Goal of the exercise: Copy the data starting with the line with "Task: Collapse the Item 1 section chevron" and going on through the line with "(1248, 875)", keeping every line. Offset each number in the answer coordinates by -135 and leave all other numbers as they are.

Data to use:
•••••

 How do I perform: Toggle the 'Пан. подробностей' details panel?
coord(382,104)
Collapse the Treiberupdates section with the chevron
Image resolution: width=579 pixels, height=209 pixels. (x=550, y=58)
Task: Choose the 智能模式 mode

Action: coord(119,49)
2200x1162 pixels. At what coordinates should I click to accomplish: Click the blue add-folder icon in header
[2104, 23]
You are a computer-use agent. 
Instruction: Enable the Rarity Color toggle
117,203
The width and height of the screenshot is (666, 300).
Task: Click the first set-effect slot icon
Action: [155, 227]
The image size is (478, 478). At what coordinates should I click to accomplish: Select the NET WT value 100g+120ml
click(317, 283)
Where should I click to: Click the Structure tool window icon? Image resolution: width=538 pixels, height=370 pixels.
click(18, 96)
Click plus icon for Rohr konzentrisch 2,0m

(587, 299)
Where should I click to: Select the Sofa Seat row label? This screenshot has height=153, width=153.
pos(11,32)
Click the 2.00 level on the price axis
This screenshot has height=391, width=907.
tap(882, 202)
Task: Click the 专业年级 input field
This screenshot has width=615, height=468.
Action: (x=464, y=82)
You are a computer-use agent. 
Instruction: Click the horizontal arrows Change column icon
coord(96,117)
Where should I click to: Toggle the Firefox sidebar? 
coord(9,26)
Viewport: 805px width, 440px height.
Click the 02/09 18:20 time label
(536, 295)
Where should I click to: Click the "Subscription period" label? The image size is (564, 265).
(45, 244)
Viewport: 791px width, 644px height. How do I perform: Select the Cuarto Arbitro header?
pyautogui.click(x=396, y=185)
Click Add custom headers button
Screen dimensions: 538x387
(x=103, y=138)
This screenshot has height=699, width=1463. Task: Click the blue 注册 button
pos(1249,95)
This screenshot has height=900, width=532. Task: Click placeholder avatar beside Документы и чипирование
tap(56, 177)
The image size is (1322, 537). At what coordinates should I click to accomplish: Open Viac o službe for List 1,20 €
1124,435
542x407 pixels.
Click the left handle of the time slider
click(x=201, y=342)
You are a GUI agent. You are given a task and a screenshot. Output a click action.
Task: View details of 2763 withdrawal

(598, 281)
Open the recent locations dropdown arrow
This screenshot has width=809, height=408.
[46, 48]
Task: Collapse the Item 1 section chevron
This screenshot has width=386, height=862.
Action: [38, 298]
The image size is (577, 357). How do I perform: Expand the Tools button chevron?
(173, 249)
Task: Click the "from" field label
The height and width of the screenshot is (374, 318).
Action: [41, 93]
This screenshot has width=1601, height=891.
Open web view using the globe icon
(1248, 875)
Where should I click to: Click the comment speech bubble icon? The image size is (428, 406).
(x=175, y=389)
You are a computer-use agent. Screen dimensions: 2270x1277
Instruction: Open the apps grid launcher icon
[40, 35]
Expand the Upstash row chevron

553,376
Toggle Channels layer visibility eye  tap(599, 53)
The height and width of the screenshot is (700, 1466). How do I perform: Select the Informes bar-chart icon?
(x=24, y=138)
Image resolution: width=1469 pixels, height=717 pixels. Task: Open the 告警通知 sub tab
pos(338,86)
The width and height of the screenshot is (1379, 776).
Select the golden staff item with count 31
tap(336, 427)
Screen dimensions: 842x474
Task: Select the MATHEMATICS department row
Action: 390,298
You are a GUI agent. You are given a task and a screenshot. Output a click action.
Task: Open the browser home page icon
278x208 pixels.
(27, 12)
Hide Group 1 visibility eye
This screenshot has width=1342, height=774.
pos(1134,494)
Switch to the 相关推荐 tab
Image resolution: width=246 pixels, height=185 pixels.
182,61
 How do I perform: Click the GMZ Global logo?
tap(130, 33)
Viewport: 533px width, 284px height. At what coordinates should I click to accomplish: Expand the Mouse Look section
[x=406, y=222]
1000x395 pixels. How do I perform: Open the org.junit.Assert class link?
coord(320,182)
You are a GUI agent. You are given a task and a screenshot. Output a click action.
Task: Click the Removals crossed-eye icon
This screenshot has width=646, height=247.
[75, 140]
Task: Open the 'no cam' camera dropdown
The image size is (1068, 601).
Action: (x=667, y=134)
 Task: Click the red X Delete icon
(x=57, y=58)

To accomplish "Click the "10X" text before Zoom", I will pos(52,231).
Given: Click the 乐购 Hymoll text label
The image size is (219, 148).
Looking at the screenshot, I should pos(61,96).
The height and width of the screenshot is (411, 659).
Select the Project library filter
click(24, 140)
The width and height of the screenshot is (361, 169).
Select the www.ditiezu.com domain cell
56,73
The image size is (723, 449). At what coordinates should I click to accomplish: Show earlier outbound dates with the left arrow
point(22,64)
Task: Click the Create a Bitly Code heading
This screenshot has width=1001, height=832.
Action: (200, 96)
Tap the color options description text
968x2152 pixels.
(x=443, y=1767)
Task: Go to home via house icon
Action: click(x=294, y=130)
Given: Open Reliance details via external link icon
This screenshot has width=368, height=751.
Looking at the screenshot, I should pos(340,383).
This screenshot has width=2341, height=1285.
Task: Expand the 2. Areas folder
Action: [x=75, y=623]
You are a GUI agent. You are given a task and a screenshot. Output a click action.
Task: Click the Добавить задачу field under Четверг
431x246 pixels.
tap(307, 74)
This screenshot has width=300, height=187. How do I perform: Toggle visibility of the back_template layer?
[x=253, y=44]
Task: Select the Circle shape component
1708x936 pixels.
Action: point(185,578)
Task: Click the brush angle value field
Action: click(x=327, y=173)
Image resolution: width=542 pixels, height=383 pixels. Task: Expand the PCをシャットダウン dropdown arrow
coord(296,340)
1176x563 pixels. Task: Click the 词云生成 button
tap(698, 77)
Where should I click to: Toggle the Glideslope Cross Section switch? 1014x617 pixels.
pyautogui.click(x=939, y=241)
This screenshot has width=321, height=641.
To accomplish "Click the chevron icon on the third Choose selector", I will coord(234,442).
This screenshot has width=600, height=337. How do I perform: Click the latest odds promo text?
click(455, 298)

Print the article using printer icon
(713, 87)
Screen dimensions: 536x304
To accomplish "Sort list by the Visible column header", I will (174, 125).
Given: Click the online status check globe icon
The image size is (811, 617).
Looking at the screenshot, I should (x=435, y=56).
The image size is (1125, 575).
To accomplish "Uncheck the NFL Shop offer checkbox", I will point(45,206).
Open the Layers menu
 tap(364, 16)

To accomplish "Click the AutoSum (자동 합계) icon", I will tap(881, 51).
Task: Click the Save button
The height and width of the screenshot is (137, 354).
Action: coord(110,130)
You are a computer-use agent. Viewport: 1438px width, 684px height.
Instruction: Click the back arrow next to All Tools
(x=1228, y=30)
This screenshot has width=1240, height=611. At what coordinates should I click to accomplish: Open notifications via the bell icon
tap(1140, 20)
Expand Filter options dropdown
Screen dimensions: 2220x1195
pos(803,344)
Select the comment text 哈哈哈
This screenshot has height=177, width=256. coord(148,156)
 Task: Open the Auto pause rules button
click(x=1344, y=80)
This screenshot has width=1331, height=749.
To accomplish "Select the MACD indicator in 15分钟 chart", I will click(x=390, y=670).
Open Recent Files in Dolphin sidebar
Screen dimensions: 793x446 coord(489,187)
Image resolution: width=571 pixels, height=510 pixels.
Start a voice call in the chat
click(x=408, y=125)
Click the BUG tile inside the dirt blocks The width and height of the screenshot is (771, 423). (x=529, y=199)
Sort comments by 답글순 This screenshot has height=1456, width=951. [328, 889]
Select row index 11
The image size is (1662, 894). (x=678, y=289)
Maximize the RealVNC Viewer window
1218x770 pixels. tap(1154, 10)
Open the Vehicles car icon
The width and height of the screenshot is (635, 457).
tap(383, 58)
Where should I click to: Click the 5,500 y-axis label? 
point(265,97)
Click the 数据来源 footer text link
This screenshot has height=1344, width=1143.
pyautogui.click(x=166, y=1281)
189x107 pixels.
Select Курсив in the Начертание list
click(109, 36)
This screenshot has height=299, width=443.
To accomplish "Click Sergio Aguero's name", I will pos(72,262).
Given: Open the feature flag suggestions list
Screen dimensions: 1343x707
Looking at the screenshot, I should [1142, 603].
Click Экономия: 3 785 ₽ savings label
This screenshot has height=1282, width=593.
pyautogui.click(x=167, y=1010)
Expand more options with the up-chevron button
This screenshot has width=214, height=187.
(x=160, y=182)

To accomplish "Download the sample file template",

•••••

Final answer:
Task: Collapse the Item 1 section chevron
This screenshot has width=386, height=862.
Action: [-97, 163]
The image size is (577, 357). How do I perform: Expand the Tools button chevron?
(38, 114)
Task: Click the "from" field label
The height and width of the screenshot is (374, 318).
Action: [-94, -42]
This screenshot has width=1601, height=891.
Open web view using the globe icon
(1113, 740)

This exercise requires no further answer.